São livros que cobrem um período turbulento da vida intelectual européia. Por que não somos nietzscheanos faz uma apresentação crítica extremamente viva do pensamento de Nietzsche, um dos pais do irracionalismo contemporâneo, e um balanço de sua influência no pensamento francês pós-1968. “É preciso parar de interpretar Nietzsche e tomá-lo ao pé da letra”, diz Alain Boyer. É preciso apresentar o pensador alemão com a carranca autoritária que lhe é própria. André Comte-Sponville relembra as passagens em que Nietzsche defendeu a escravidão, a opressão, o racismo, o extermínio dos fracos, atacou o progresso, o socialismo, a democracia. Passagens de seu louvor à “soberba besta loura que ronda à procura de presas e de carnificinas” deve ter soado como música aos ouvidos nazistas.

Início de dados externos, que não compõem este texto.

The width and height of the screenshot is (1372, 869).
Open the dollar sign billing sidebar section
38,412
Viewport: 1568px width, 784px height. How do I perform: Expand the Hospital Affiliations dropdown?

O modernismo reacionário descreve o pensamento alemão em um período posterior a Nietzsche. A ação dos autores que analisa vai da República de Weimar ao III Reich – do final da Primeira Grande Guerra à Segunda Grande Guerra. Até então, o pensamento conservador – como o de Nietzsche – havia condenado o industrialismo e o progresso como prenúncio de um mundo sem alma. O passado pré-capitalista, onde a elite rural predominava, era idealizado como um cenário de glória, cuja ordem fora profanada. O mundo profundamente hierarquizado, onde os privilégios da aristocracia eram baseados no nascimento, e onde as massas mantinham-se respeitosamente submissas, era rapidamente substituído por novas relações, em que o dinheiro era o novo senhor.

A cultura elitista alemã do entre-guerra, pensa Jeffrey Herf, foi capaz de combinar o industrialismo com o espírito alemão. Criaram a ideologia que moveu fanáticos com o espírito dos cavaleiros teutônicos, armados com máquinas produzidas pela tecnologia mais avançada dos anos 30 e 40. Ernst Junger foi talvez o escritor de mais sucesso, neste particular. Antiparlamentar e antidemocrático, irracionalista e romântico, ele desprezava as massas e exaltava o mito de uma elite carismática. Pregando um “nacionalismo novo”, ele fazia a apologia da guerra, e defendia uma terceira via (contra o comunismo e o capitalismo), uma forma de organização social baseada na militarização do trabalho. O trabalhador-soldado de Junger, diz Herf, “foi um dos mais duradouros símbolos modernistas reacionários.

Apresentava uma mistura vívida, facilmente inteligível, de tradição cultural e modernismo técnico, mistura que se tornou tema comum na propaganda do regime de Hitler”. Além de Junger, Herf analisa autores como Oswald Spengler, Martin Heidegger, Carl Schmitt, Hans Freyer, Werner Sombart.